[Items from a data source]

★ ★ ★ ★ ★ ★ ★

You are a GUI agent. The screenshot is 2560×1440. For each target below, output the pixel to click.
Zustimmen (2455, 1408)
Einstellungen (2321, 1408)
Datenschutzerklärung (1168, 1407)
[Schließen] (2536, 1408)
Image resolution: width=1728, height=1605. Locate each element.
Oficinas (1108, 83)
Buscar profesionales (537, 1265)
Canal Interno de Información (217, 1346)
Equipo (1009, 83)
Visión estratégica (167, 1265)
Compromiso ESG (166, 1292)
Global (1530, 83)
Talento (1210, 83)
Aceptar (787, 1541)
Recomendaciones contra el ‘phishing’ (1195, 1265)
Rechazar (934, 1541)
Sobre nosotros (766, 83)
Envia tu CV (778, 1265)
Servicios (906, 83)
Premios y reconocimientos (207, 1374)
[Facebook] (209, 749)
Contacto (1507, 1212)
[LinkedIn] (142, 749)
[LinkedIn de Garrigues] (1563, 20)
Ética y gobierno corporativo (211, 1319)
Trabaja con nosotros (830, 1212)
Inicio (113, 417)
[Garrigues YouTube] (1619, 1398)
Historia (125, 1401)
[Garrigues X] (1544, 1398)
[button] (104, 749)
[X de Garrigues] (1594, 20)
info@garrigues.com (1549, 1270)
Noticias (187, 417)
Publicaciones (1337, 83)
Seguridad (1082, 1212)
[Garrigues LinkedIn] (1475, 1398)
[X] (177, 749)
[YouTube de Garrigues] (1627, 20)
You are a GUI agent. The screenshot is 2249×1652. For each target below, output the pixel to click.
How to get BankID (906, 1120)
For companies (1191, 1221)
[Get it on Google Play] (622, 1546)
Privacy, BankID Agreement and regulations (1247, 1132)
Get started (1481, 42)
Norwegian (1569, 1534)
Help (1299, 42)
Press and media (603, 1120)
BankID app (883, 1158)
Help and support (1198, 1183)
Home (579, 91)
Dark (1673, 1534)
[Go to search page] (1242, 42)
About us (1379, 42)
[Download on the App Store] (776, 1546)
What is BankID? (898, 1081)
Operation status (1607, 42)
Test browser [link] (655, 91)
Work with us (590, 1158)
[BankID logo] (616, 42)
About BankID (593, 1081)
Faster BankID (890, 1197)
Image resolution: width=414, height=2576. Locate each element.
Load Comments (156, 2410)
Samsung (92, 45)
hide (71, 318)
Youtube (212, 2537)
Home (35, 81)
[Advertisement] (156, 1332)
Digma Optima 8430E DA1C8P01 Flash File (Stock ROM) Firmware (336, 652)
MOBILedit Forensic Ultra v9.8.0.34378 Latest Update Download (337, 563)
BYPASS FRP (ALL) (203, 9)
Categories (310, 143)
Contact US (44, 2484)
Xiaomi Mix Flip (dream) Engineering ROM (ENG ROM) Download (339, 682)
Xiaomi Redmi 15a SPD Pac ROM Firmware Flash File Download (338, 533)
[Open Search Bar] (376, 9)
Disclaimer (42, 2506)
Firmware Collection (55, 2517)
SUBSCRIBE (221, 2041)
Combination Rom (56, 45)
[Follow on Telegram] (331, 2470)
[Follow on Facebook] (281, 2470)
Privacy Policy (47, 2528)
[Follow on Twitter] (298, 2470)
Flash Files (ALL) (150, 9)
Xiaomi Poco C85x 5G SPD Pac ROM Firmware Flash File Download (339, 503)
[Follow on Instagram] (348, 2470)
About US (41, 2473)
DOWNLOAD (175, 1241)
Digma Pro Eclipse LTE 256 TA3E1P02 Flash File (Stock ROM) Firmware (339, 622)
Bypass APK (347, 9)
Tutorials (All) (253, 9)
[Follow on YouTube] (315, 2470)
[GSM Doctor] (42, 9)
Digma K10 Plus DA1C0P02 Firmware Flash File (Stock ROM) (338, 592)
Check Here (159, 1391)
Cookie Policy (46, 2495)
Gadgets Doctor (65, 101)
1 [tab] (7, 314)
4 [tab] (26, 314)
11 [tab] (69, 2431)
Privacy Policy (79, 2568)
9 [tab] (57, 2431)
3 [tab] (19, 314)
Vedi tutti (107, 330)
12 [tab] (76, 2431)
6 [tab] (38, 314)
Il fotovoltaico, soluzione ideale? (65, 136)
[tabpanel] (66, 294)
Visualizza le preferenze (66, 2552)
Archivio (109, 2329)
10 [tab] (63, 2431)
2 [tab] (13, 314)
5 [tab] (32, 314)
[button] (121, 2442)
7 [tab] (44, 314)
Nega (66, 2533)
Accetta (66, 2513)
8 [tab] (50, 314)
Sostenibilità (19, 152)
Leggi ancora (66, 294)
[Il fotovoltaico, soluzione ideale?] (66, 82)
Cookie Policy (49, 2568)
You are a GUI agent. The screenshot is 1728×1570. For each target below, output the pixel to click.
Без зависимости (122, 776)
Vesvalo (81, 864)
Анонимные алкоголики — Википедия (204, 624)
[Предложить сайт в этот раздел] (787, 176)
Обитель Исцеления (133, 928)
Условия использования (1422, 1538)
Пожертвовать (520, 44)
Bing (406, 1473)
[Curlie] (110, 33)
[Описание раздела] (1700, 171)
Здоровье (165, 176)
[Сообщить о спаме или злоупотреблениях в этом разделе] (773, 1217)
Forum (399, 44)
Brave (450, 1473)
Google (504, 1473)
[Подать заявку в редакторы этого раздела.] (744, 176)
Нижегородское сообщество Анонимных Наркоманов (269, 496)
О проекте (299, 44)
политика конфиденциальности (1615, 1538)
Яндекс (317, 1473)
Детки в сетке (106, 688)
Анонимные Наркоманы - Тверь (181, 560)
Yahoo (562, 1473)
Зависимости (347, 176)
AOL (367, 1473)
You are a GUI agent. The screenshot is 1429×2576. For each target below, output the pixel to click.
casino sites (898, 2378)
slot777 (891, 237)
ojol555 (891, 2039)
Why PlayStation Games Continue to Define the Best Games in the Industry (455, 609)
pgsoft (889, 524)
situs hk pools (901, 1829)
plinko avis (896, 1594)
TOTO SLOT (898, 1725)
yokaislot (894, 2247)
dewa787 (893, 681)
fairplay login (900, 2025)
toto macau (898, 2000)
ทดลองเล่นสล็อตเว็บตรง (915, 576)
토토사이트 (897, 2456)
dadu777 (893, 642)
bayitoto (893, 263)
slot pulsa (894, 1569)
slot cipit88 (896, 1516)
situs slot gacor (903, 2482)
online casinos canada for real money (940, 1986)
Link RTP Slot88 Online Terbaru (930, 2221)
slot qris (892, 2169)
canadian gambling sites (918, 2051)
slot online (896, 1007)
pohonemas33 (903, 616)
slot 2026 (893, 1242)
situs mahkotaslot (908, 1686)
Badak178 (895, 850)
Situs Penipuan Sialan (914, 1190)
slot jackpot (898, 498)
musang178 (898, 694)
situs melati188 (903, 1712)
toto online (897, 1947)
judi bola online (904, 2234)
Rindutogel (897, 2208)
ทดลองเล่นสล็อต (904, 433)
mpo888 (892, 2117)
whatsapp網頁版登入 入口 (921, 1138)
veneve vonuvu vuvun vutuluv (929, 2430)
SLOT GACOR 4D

★ ★ ★ ★ ★ ★ ★

» Prompt: For the string "below", filter the data and copy out each line where it occurs.

» Your response:
You are a GUI agent. The screenshot is 2560×1440. For each target below, output the pixel to click.
You are a GUI agent. The screenshot is 2249×1652. For each target below, output the pixel to click.
You are a GUI agent. The screenshot is 1728×1570. For each target below, output the pixel to click.
You are a GUI agent. The screenshot is 1429×2576. For each target below, output the pixel to click.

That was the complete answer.